- [Task to complete] Below are the records; give again exactly the line with "Instruction: Switch filter", the line with "This screenshot has width=1456, height=825.", and each line that lies between them, and nothing besides.

- [Input data]
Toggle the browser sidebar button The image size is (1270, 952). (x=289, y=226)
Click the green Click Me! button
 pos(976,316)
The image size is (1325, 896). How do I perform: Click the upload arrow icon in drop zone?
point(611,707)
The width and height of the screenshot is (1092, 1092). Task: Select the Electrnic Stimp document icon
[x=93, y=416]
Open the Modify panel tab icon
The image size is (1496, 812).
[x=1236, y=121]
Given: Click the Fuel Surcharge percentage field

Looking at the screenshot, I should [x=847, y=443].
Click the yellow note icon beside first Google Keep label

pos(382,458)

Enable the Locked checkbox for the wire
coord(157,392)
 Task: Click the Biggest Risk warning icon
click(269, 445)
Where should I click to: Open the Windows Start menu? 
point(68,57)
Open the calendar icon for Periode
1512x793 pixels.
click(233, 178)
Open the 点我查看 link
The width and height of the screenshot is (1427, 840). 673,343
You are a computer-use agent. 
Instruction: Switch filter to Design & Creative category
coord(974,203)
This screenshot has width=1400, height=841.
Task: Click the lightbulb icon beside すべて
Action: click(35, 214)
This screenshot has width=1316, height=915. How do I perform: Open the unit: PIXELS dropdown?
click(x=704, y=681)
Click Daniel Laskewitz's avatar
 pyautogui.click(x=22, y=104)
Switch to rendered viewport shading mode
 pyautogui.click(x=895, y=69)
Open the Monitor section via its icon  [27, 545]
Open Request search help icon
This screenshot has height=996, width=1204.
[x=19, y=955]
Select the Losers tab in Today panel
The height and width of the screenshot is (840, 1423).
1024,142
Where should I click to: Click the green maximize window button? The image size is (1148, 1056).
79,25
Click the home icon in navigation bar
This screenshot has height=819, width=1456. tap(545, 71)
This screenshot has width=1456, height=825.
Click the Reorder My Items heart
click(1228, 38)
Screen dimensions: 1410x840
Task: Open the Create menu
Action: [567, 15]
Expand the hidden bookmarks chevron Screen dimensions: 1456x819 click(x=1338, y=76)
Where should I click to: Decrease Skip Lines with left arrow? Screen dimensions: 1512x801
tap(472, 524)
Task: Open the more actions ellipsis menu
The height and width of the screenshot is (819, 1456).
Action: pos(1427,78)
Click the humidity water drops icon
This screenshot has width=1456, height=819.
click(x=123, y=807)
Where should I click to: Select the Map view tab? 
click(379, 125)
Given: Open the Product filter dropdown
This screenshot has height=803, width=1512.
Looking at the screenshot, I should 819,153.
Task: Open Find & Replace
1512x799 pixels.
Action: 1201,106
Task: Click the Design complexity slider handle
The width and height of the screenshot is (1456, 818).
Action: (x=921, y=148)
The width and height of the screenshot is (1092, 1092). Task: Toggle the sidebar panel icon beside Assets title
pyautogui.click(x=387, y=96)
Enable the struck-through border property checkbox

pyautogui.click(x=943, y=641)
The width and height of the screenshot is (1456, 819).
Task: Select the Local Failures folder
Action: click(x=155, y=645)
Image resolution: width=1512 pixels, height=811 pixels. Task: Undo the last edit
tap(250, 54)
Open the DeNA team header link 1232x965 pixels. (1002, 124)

- [Task solution]
Instruction: Switch filter to Design & Creative category
coord(974,203)
This screenshot has width=1400, height=841.
Task: Click the lightbulb icon beside すべて
Action: click(35, 214)
This screenshot has width=1316, height=915. How do I perform: Open the unit: PIXELS dropdown?
click(x=704, y=681)
Click Daniel Laskewitz's avatar
 pyautogui.click(x=22, y=104)
Switch to rendered viewport shading mode
 pyautogui.click(x=895, y=69)
Open the Monitor section via its icon  [27, 545]
Open Request search help icon
This screenshot has height=996, width=1204.
[x=19, y=955]
Select the Losers tab in Today panel
The height and width of the screenshot is (840, 1423).
1024,142
Where should I click to: Click the green maximize window button? The image size is (1148, 1056).
79,25
Click the home icon in navigation bar
This screenshot has height=819, width=1456. tap(545, 71)
This screenshot has width=1456, height=825.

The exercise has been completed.